A. You've imaged the original disk to an EnCase 6 image (.e01) on some computer
B. You've then 'duplicated' that image to a new drive.
C. The new disk, connected to a W8 system, can't be recognized
Question: How exactly did you perform step B? Is it a 'restoration' or did you 'export' the files or ... If restore: How did you verify that step B did produce a true copy? Did you hash it? Or perhaps something less rigorous such as spot-testing random sectors?
Question: (I'm guessing NTFS.) What did you do to bypass NTFS access restriction mechanisms? Any restored file system would have the original NTFS access rules in place, and the first step that normally needs to be done is that an Administrator takes ownership of all 'external' files. Only files that were written with access rights for everyone would be visible on the new system. Is that what stopped you?

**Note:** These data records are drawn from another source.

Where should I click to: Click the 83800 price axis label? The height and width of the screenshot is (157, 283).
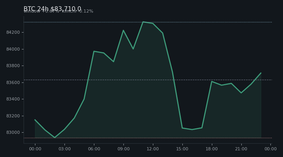point(13,66)
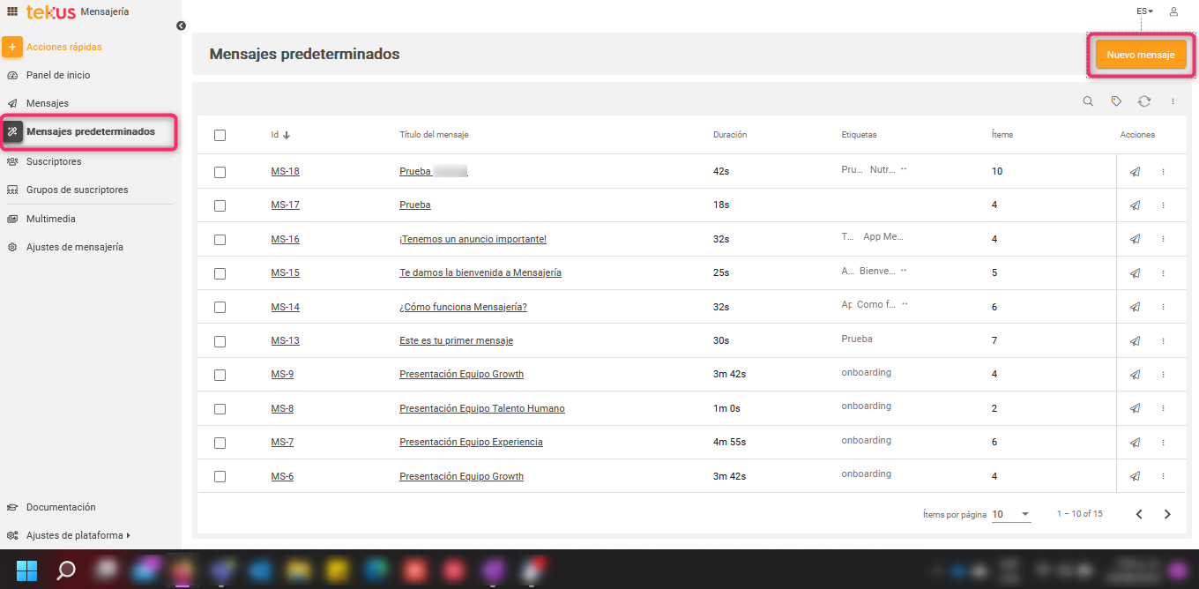Viewport: 1199px width, 589px height.
Task: Sort table by Id column header
Action: [279, 135]
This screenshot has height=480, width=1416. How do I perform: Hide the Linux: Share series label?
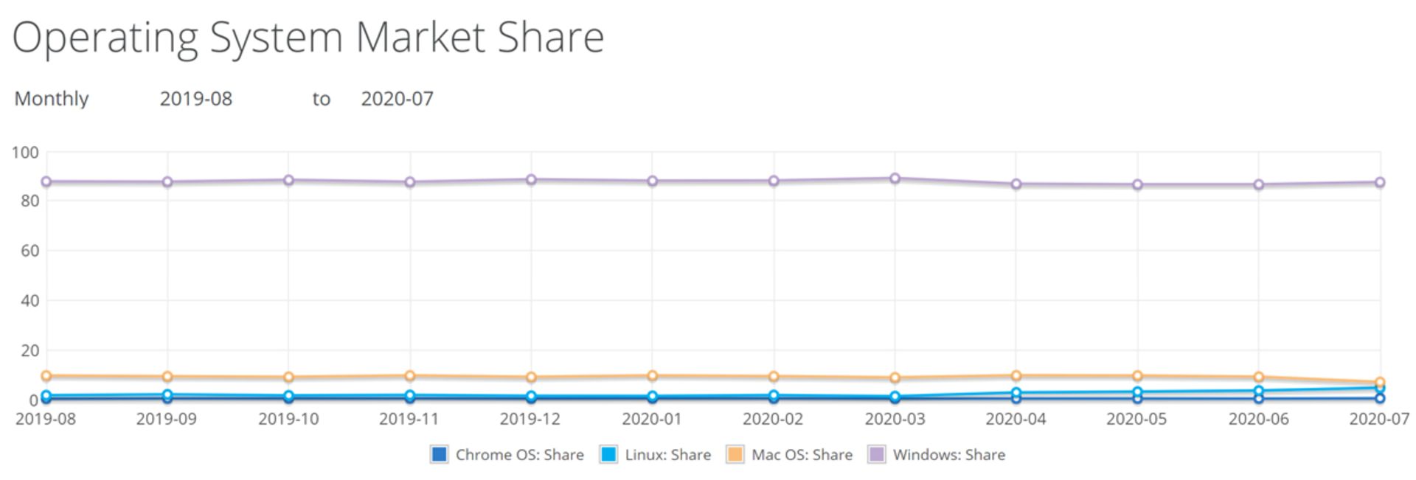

Question: What do you mean by 'This worlds but just gave me access to the disk clone file structure (including the E01 files) but not the disk that was cloned'? A 'cloned' disk to me is a sector-by-sector copy ... it can't contain any E01 of the original file.
If you see .e01 files when you preview the new hard disk ... my first guess is that you didn't restore the image correctly, but instead got the image files copied to the drive. Or ... that you didn't really clone the drive, but instead exported the file system to the new drive. And then added the image files to the root directory of the disk.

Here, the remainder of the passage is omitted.